AIM OF THE TASK => Print the records below from the first line through the line containing "Отделы (1116, 87)", both included, word for word.

Stored items =>
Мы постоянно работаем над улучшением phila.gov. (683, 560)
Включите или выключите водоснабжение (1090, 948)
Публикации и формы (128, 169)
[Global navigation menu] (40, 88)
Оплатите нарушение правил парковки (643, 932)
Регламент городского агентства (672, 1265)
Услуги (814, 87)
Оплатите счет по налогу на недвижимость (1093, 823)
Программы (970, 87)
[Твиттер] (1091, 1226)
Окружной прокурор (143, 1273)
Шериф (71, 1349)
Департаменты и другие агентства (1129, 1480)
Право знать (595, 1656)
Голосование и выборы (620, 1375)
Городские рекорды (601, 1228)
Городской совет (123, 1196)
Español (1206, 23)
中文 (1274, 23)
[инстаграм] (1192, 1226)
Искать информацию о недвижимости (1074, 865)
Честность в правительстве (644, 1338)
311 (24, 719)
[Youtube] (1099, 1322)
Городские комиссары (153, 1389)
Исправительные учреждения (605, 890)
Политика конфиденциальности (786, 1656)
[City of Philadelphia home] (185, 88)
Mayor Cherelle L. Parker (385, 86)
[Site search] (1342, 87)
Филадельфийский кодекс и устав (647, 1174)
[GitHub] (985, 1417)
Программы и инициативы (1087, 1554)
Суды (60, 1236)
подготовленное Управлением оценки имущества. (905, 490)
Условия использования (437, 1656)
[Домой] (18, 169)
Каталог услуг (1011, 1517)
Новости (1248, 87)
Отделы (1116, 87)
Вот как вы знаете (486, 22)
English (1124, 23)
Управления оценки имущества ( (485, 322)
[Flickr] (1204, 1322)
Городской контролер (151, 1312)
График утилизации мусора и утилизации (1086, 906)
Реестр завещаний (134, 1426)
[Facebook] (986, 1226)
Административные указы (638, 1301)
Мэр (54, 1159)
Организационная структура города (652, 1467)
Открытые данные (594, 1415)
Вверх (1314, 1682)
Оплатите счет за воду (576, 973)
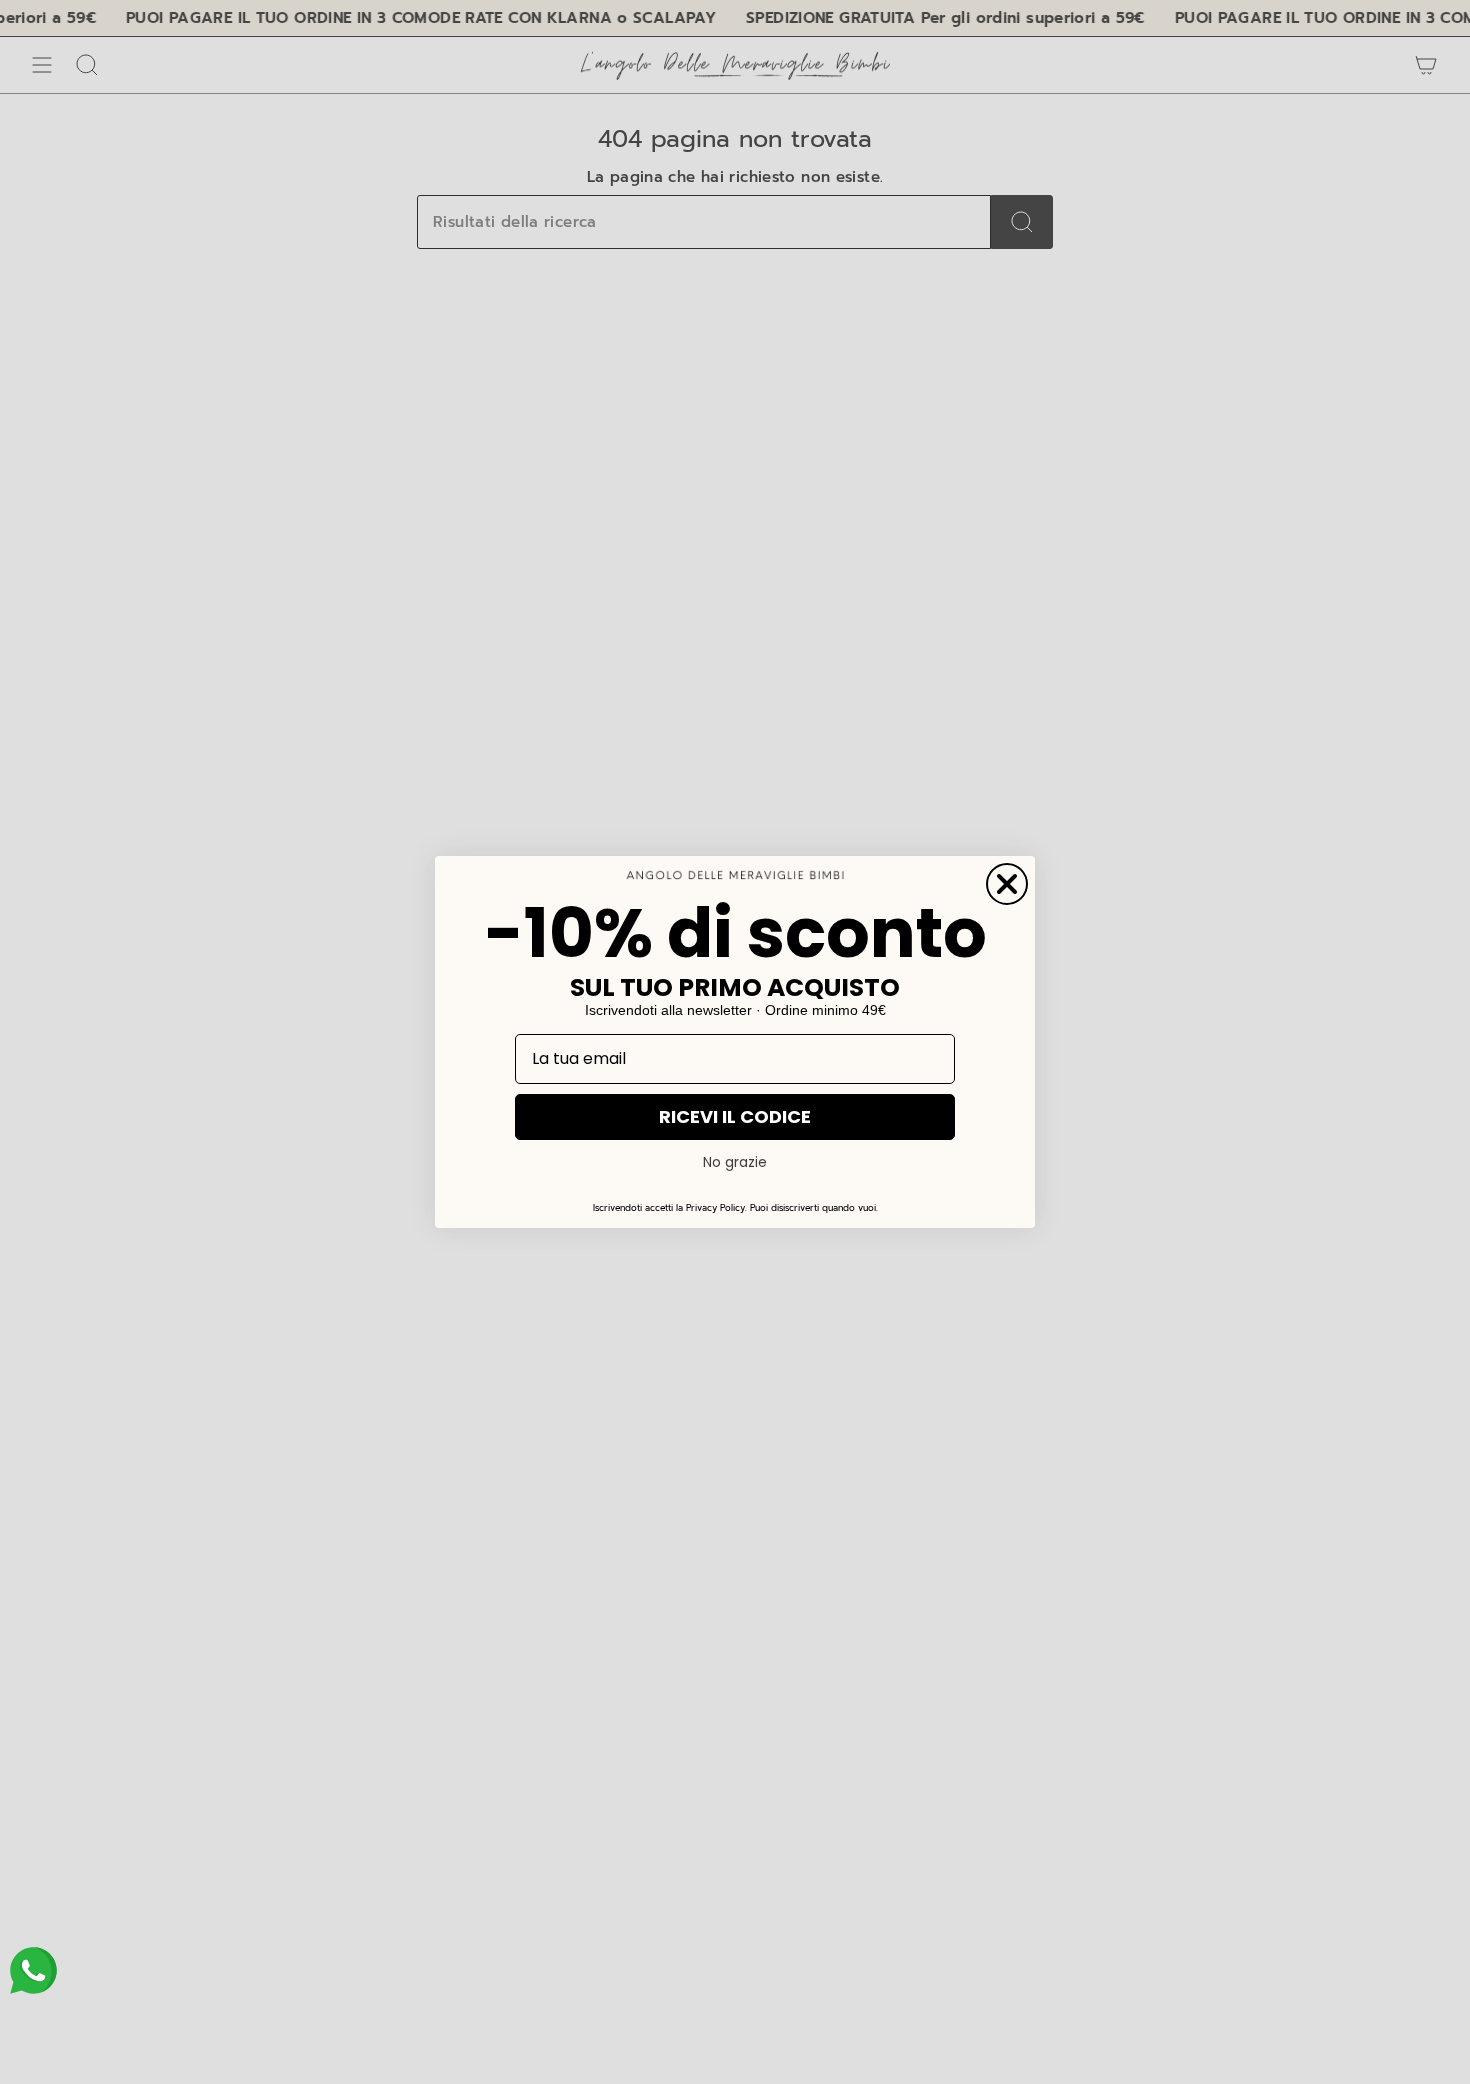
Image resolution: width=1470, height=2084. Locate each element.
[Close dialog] (1007, 884)
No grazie (735, 1162)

EXERCISE OUTPUT =>
Мы постоянно работаем над улучшением phila.gov. (683, 560)
Включите или выключите водоснабжение (1090, 948)
Публикации и формы (128, 169)
[Global navigation menu] (40, 88)
Оплатите нарушение правил парковки (643, 932)
Регламент городского агентства (672, 1265)
Услуги (814, 87)
Оплатите счет по налогу на недвижимость (1093, 823)
Программы (970, 87)
[Твиттер] (1091, 1226)
Окружной прокурор (143, 1273)
Шериф (71, 1349)
Департаменты и другие агентства (1129, 1480)
Право знать (595, 1656)
Голосование и выборы (620, 1375)
Городские рекорды (601, 1228)
Городской совет (123, 1196)
Español (1206, 23)
中文 (1274, 23)
[инстаграм] (1192, 1226)
Искать информацию о недвижимости (1074, 865)
Честность в правительстве (644, 1338)
311 (24, 719)
[Youtube] (1099, 1322)
Городские комиссары (153, 1389)
Исправительные учреждения (605, 890)
Политика конфиденциальности (786, 1656)
[City of Philadelphia home] (185, 88)
Mayor Cherelle L. Parker (385, 86)
[Site search] (1342, 87)
Филадельфийский кодекс и устав (647, 1174)
[GitHub] (985, 1417)
Программы и инициативы (1087, 1554)
Суды (60, 1236)
подготовленное Управлением оценки имущества. (905, 490)
Условия использования (437, 1656)
[Домой] (18, 169)
Каталог услуг (1011, 1517)
Новости (1248, 87)
Отделы (1116, 87)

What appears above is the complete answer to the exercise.